EXERCISE: What you return must be the lines of the data that hold the word "below".

Source records:
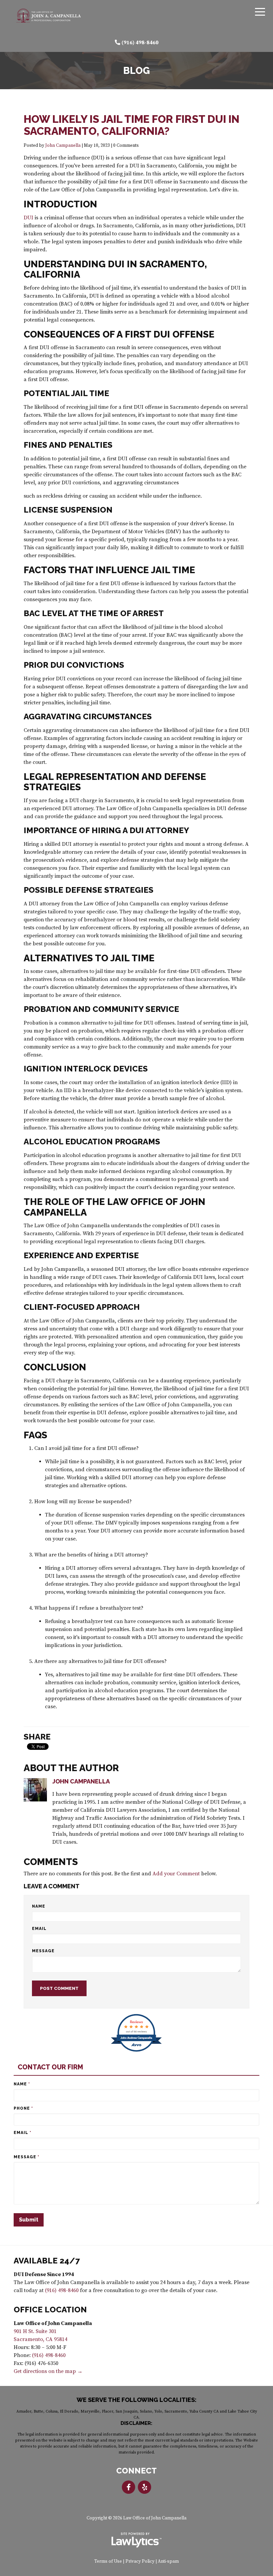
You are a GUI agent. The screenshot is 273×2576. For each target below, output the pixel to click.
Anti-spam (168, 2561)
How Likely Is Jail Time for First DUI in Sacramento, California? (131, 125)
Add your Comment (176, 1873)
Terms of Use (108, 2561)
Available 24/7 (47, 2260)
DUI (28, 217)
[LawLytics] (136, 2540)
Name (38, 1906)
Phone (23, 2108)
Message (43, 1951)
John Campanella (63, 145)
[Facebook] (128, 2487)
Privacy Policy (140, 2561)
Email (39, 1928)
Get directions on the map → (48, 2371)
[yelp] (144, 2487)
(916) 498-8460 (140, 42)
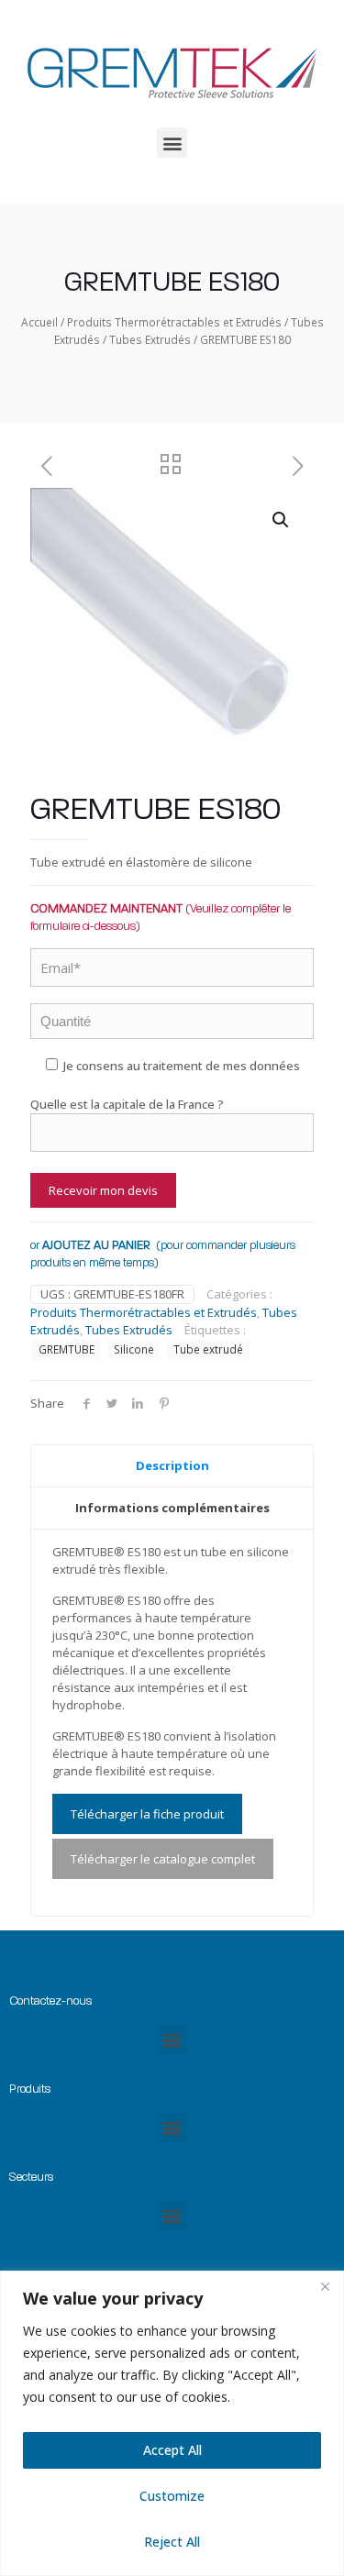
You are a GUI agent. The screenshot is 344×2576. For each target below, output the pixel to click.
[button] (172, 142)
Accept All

RESPONSE:
You are a GUI agent. The screenshot is 273×2576. For each target below, output the pixel to click.
You are a GUI agent. The screenshot is 344×2576. For each target below, output the pixel to click.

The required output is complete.